An e-newsletter created outside of a marketing plan can succeed, sure, but it has little hope of being sustainable. With a marketing plan outlining its core messages, defining where it stands amidst all the available marketing tools of a company, and supporting it with the necessary infrastructure, there is a greater chance that the e-newsletter will yield benefits for a long time to come.
Customer Research
Banging on signal drums to the point of exhaustion will have no point if your intended audience is deaf. In the same way, e-newsletters—no matter how beautifully designed or elegantly written—will not be a successful marketing tool for your company if it fails to give your target customers what they need.
This is where customer research comes in. While creating your marketing plan and even before any e-newsletter issue is created, you must conduct a customer research. Who comprises your target market? What are their likes and dislikes? What are their hobbies? Is en e-newsletter really a good way to reach them? How do they spend their days and what time is it most likely for them to read emails?
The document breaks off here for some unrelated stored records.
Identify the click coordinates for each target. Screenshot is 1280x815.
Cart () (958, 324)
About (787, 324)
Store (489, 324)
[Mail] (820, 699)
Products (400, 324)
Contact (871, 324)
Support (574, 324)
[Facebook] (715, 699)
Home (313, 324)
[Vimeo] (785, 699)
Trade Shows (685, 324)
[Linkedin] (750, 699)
Knowing and understanding these little details about your target audience will help you plan out an e-newsletter that they will notice and read, and that will encourage them to act as you want them to, that is to buy your products and services.
Website Structure
A website that will serve as either a landing page or a house for articles or an orders page is necessary to turn customer interest in e-newsletter contents to actual action that benefits the company. No e-newsletter will be truly successful if there is no company website to back it up. Why is this so?
Even with the best planning and research, there is no way to fit all the information that you want your target customer to read in e-newsletters without making it look cluttered. The company website solves that by serving as a landing pad, from which your potential customers can start exploring all the details summarized in the e-newsletter. This is also where they will be able to see the entirety of the company and its business. Most importantly, it is in the website through which orders and payments can be made.
Knowing all these, I hope that you will bear in mind that the e-newsletter cannot successfully exist without a strong, solid support such as a clear marketing plan, a through customer research, and a good website. I am sure that with all these in place, you will also be able to consistently harness the benefits of e-newsletters.